**Your objective:** Would you transcribe the lines running from the one that holds "Where should I" to the last line of the records? Leave every picture out.
*** Exercise data Section Begins ***
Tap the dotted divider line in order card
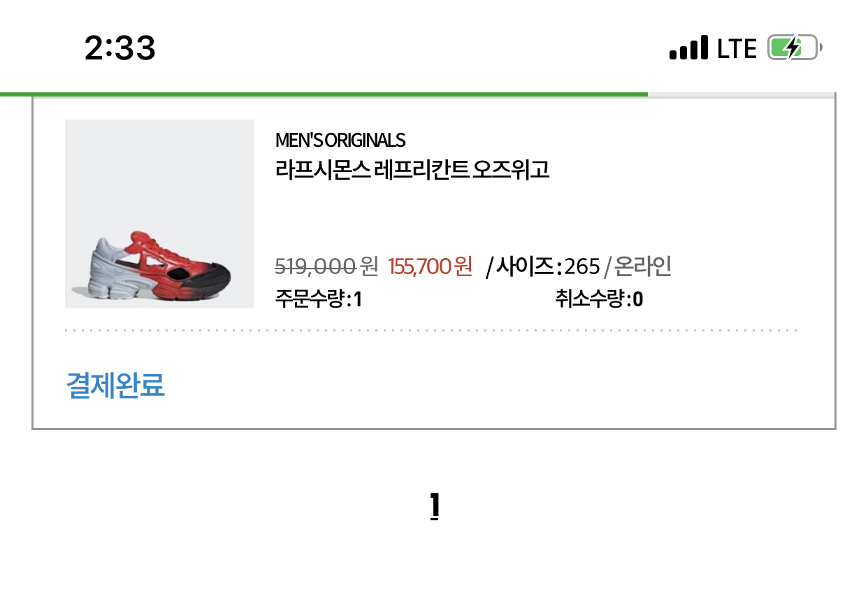The height and width of the screenshot is (593, 868). point(431,330)
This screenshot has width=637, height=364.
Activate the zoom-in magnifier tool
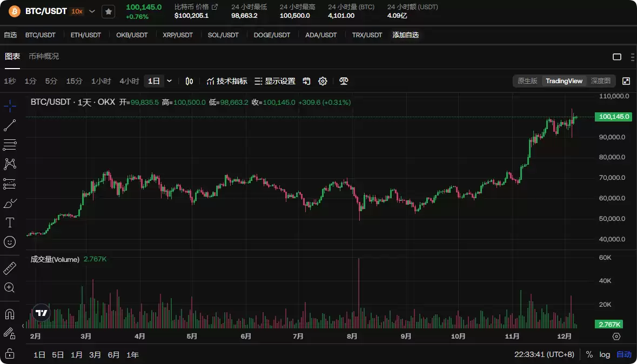point(10,288)
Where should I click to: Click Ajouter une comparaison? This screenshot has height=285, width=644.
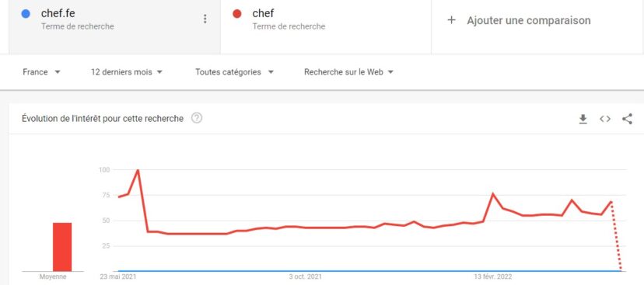(x=529, y=20)
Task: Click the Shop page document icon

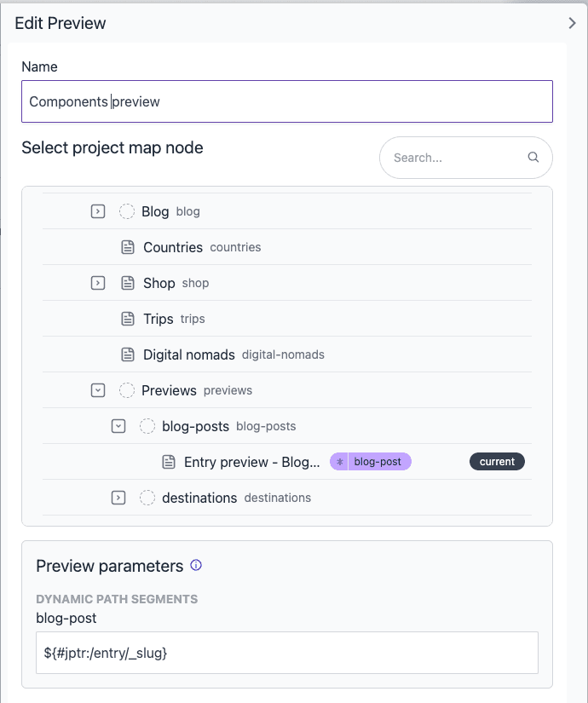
*** Exercise data Section Ends ***
**Result for this exercise:**
Where should I click to: Click Ajouter une comparaison? This screenshot has height=285, width=644.
(x=529, y=20)
Task: Click the Shop page document icon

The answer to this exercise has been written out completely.